*Records*.
┌──

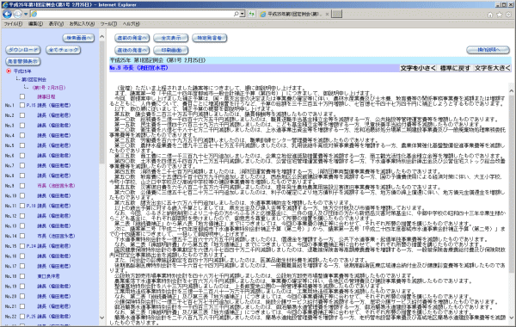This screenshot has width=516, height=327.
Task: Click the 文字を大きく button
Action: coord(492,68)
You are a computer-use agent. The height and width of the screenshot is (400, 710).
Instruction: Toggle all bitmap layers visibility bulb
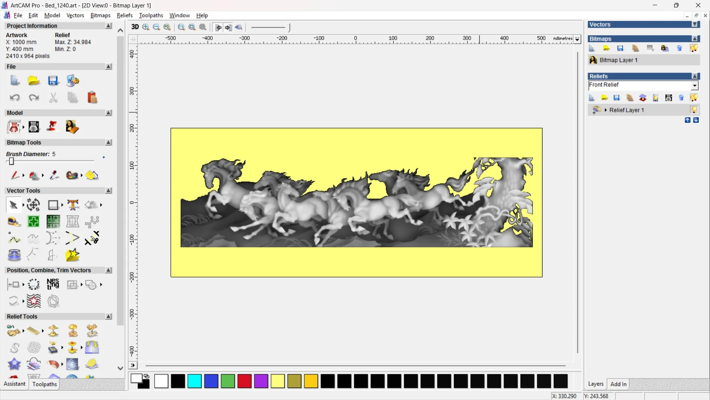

└──
┌──

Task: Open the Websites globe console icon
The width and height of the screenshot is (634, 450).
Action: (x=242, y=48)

└──
┌──

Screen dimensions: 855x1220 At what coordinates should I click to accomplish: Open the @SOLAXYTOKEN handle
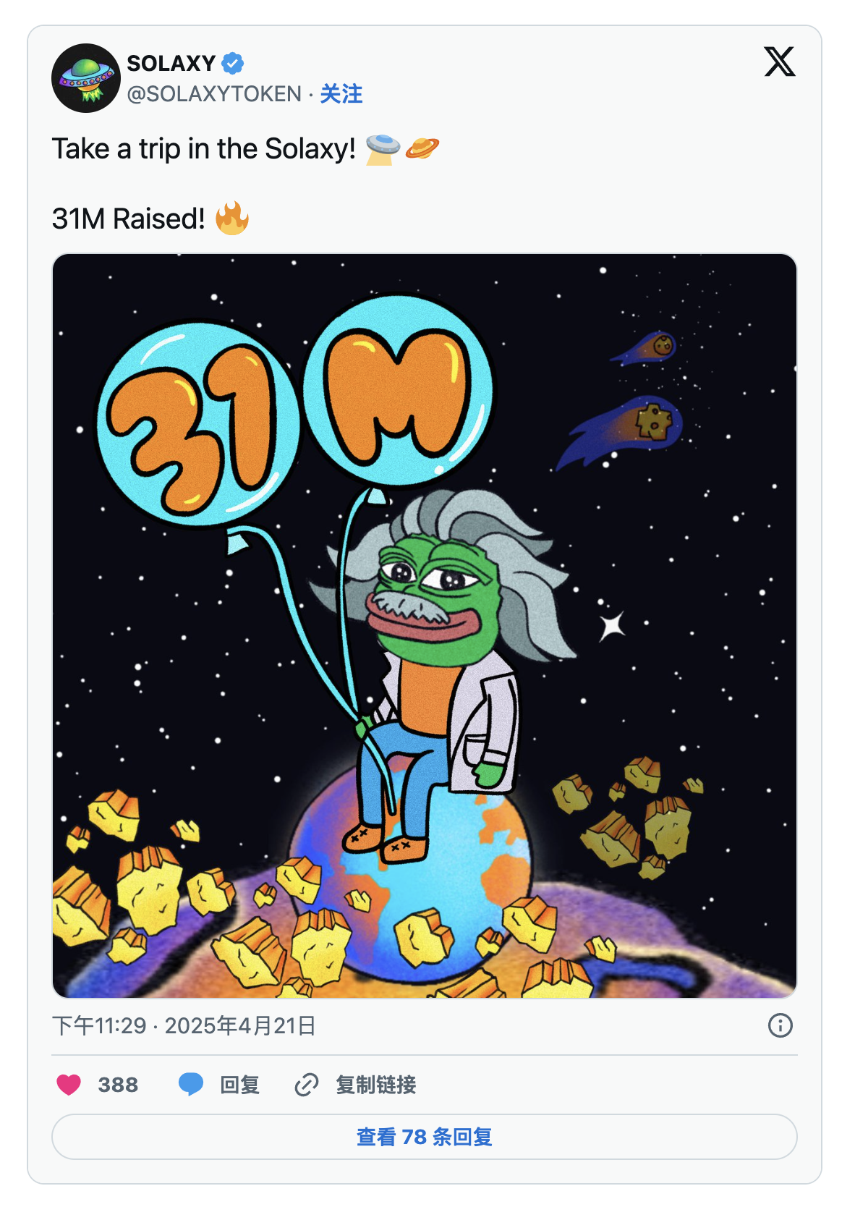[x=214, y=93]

└──

*Direction*.
Reproduce the records from the line containing "Task: Open the Websites globe console icon" through the line containing "Action: (x=242, y=48)", replacing "console" with "admin" and leaving everything else unchanged.

*Answer below*.
Task: Open the Websites globe admin icon
The width and height of the screenshot is (634, 450).
Action: (x=242, y=48)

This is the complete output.